Trends in accessories—shoes, hats, purses, fans and so on—are discussed in the dress analyses themselves (particularly where it is felt that accessories are a vital part of the overall style ensemble). However, the title of this book being How to Read a Dress, the focus is very much on the dress as garment: the body covering worn by women in various phases through history. The aim is to recognize key changes in the cut of bodice and skirt, of overall aesthetics, embellishment, and innovation. This approach is not a universal one and, whilst staying general within its theme, is intended to emphasize the structural and decorative shifts in this very particular item of clothing. As fashion became more diverse, dresses were no longer the only option nor, recently, even the most representative. Therefore, on occasion, a single coat or suit will be shown when deemed representative of the general line of dress at that point in history. As designer Elsa Schiaparelli put it in 1936: “I wear suits nearly all of the time. I like them; they are practical in every way, and my advice to a business girl who wishes to dress smartly at all times and whose income is very limited is this: buy a good suit and live in it.”1

This quote also exemplifies another aim of the later chapters of this book, which is not to showcase exclusively upper-class clothing. Despite a lack of extant examples, we know from pictorial and written accounts that working clothes did attempt to follow the fashionable line to however small an extent, and that those who could afford it would have had a single dress “for best” made, as far as possible, to copy the styles seen in fashion plates and on the bodies of the wealthy. It is inevitably the garments of the rich that have for the most part survived; since these clothes are most representative of the fashionable ideal, we draw the majority of our knowledge and enjoyment from them. Therefore, until the twentieth-century examples, it will be these (with some exceptions) that make up the majority of the images in this book.
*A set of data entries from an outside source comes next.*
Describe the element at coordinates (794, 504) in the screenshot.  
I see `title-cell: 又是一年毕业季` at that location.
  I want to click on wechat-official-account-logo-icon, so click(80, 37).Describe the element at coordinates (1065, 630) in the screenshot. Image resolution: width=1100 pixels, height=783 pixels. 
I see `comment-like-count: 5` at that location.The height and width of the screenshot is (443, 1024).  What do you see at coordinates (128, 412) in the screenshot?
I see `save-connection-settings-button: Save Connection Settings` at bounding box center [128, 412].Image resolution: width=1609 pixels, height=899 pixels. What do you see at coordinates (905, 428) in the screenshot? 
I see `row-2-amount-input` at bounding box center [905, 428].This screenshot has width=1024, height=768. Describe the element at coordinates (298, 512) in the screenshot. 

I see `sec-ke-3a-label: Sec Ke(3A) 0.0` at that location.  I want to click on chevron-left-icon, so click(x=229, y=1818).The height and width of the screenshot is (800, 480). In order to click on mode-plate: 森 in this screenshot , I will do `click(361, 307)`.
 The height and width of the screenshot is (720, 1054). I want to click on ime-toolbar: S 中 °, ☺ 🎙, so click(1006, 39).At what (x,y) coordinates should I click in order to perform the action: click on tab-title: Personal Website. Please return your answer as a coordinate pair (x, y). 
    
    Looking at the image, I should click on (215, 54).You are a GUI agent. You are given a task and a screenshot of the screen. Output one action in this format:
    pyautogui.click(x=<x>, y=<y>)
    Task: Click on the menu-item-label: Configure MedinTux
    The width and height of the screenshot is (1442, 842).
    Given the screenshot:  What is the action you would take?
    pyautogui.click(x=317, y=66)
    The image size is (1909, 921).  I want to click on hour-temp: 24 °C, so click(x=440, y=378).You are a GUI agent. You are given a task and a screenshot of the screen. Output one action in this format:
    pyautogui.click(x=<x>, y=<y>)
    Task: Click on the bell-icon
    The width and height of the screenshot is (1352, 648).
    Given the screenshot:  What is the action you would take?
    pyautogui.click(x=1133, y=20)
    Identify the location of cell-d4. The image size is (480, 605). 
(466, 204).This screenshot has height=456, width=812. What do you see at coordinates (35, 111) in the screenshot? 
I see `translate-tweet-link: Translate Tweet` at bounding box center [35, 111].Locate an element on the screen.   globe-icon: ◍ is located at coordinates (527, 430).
An end date of 1970 has been given because, it can be argued, women’s fashion after this point saw “the dress” less as their main choice of clothing, and more as just one among many. The ability to “choose” is key here: as historian Betty Luther Hillman put it, “‘Liberation’ came not from the actual clothes a woman decided to wear, but from the knowledge that the choice was hers to make.” 2 Although dresses and skirts were still a norm for women in the 1970s, the knowledge that trousers and shorts were accepted and, indeed, fashionable alternatives, made their relationship with the dress somewhat more fluid. Added to this, the 1960s and 1970s saw a significant move forward in the production of clothes that could be worn by both sexes. Zsa Zsa Gabor wrote in 1970 that “Today is the best time in the world for women to dress like their own personalities . . . A lot of adults get what the young people call ‘uptight’ about unisex clothes . . . they say, ‘It’s terrible! You can’t tell the difference between them.’ I say, don’t worry, they can tell the difference.” 3

It is, of course, impossible to cover every element of such a complex and diverse topic as fashion evolution in just one volume. The aim here is to provide coverage of some of the most important and easily recognizable styles worn by women from 1550 to 1970, and to offer the reader a means by which to identify them. Such knowledge will aid visits to costume exhibitions and allow a greater enjoyment and understanding of historically themed films, TV, and stage adaptations. It is also hoped that the student of art and fashion history or fashion and theatre design will find in these pages a handy reference guide, and a gateway to understanding dating and analytical techniques to aid the increasingly interdisciplinary arts and humanities researcher.